(EXERCISE GOAL):
In the records below, find the line that contains "Given: Click the angle dial control" and the line that contains "560x637 pixels.". Set down exactly those lines and every line between them, and nothing more.
===== DATA PROVIDED
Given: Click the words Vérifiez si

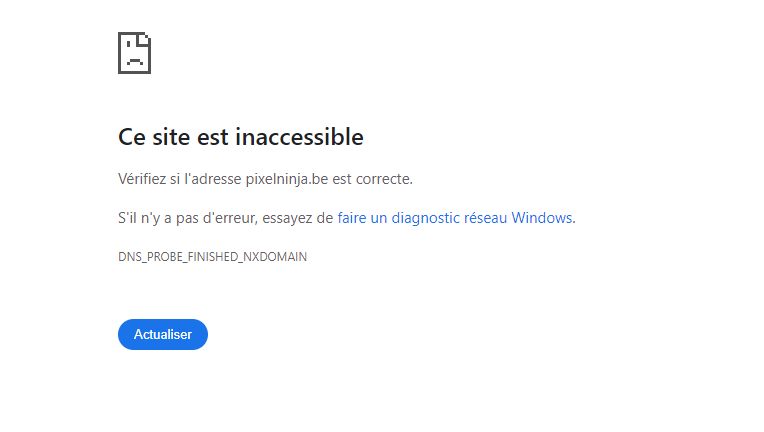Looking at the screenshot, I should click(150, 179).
==========
===== DATA PROVIDED
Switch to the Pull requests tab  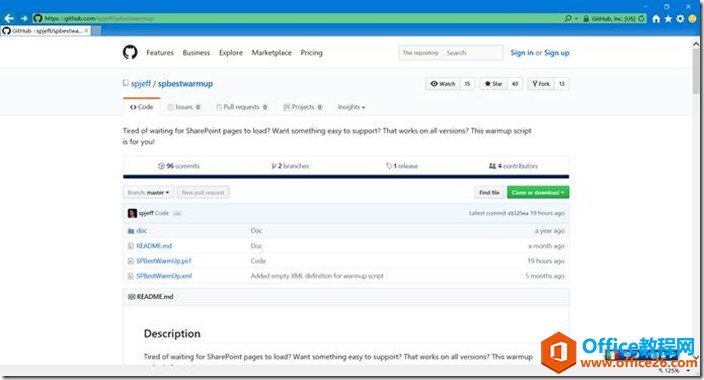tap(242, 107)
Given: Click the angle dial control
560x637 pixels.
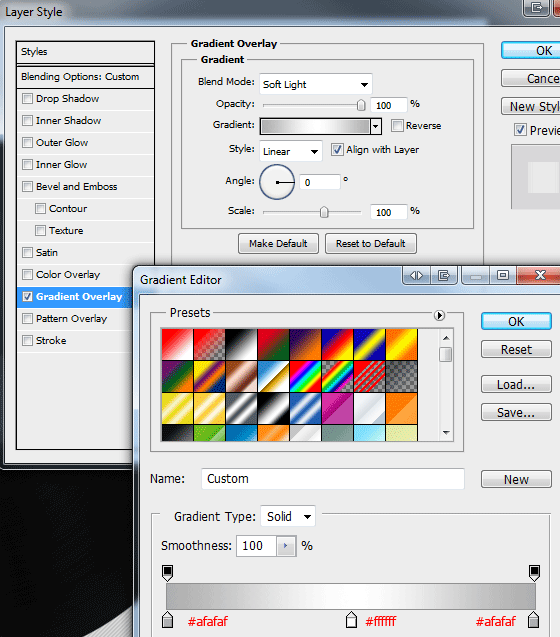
==========
===== DATA PROVIDED
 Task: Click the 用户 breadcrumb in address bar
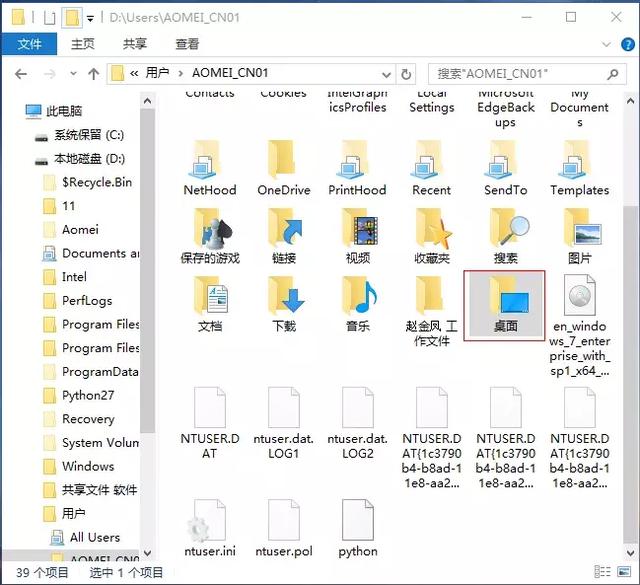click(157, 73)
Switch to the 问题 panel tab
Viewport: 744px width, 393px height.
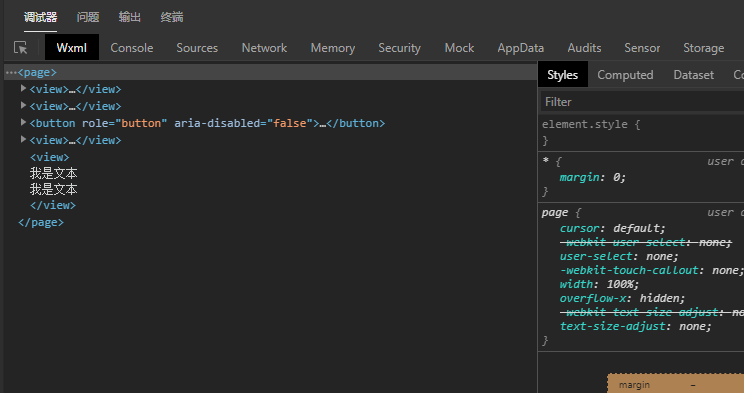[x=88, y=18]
==========
(ANSWER BOX):
Given: Click the angle dial control
560x637 pixels.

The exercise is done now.